begin DATA PROVIDED

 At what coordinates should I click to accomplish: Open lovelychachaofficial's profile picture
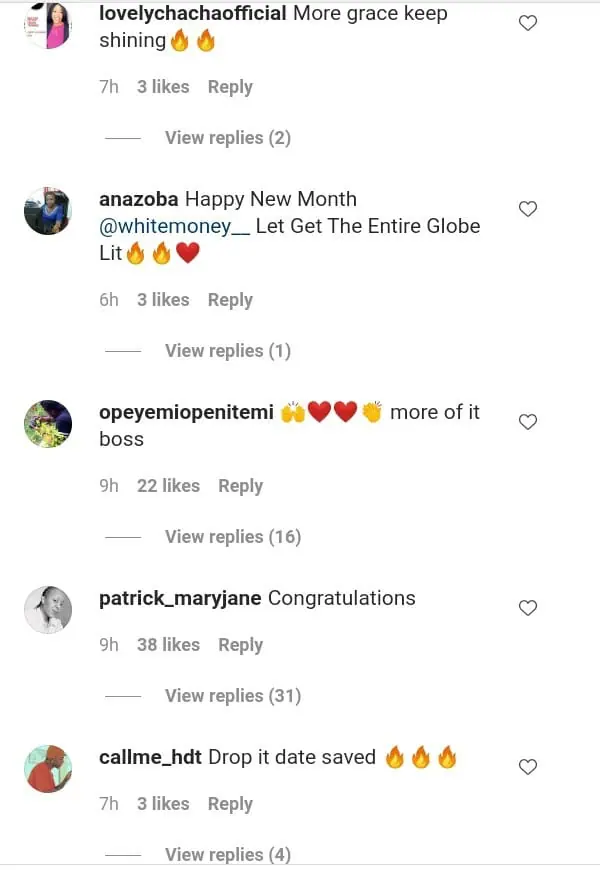[x=47, y=24]
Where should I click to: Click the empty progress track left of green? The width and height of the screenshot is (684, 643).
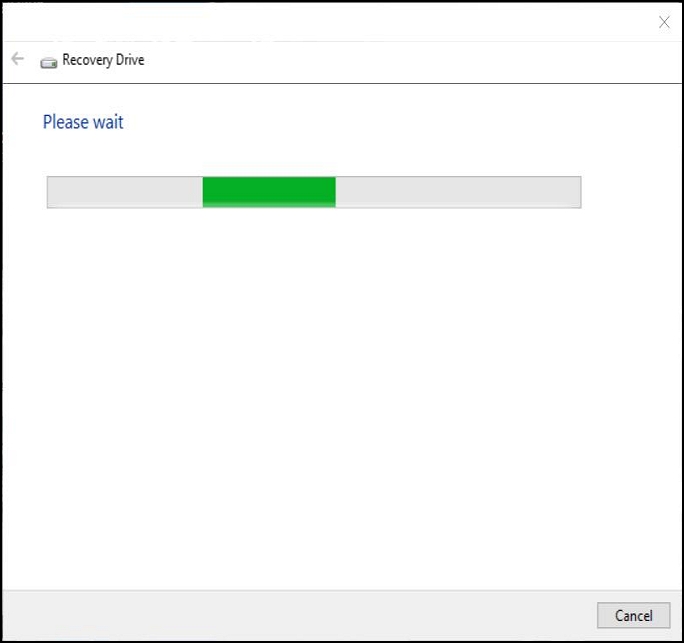125,192
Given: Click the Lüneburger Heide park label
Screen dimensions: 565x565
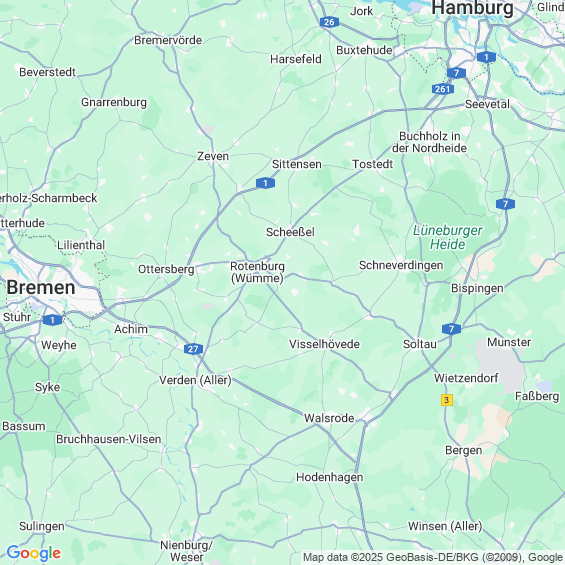Looking at the screenshot, I should point(448,237).
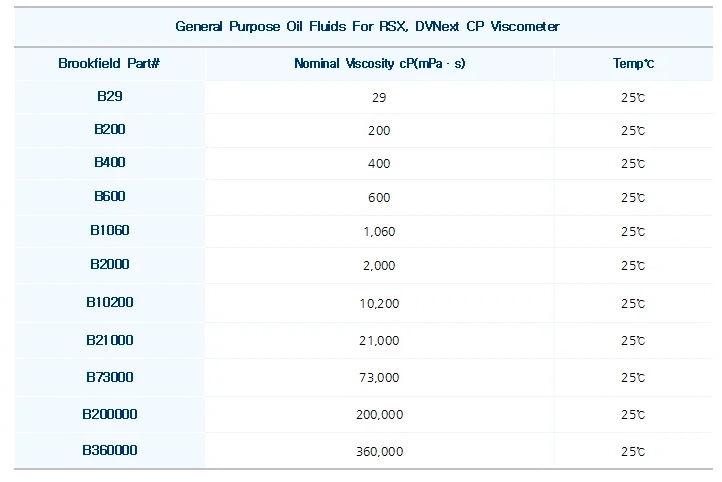Select part number B200
The height and width of the screenshot is (482, 722).
pyautogui.click(x=109, y=129)
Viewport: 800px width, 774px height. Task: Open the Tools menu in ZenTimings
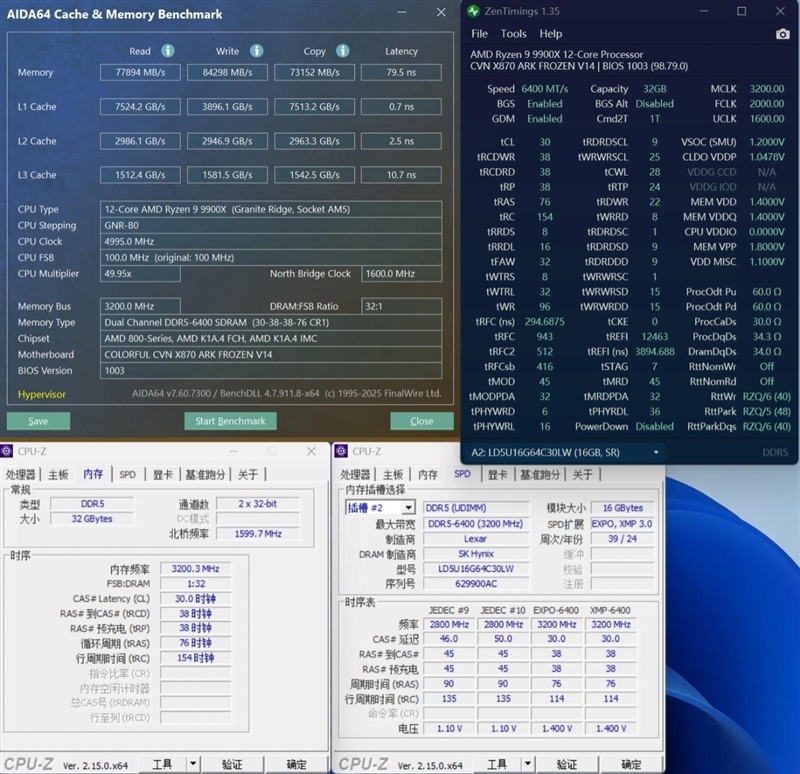513,33
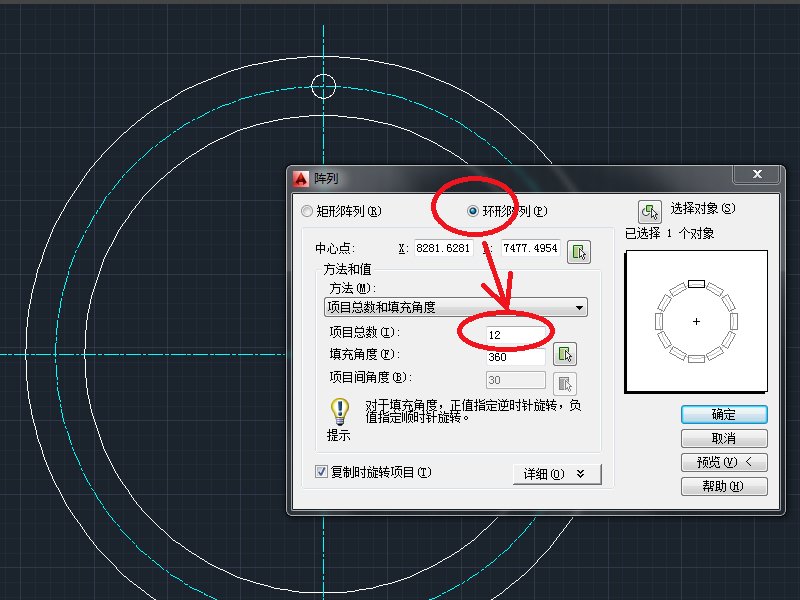Click the circular array preview thumbnail
This screenshot has height=600, width=800.
[x=695, y=320]
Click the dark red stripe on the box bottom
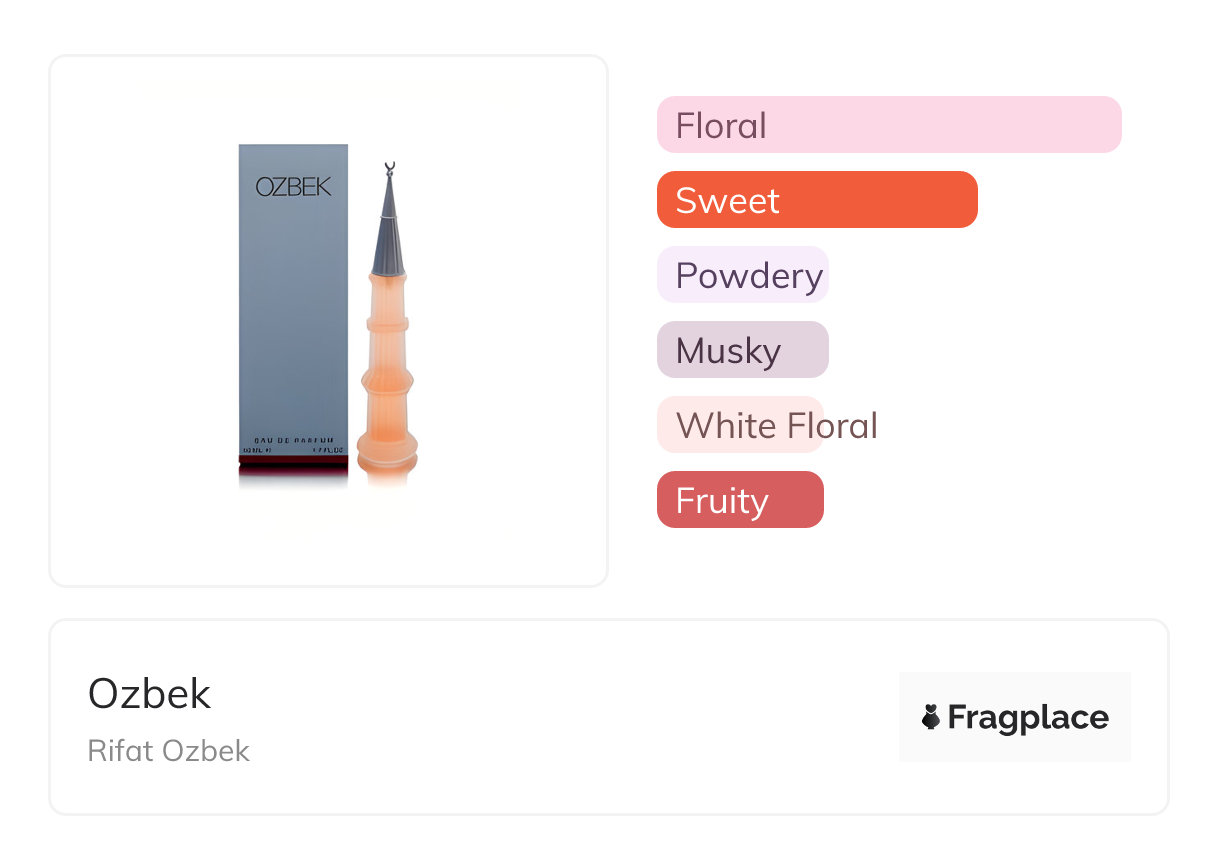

end DATA PROVIDED

● **EXERCISE REQUIREMENTS**: Please count the lines in the items above that contain the word "Open". Give only the number.

● **FINISHED EXERCISE**: 2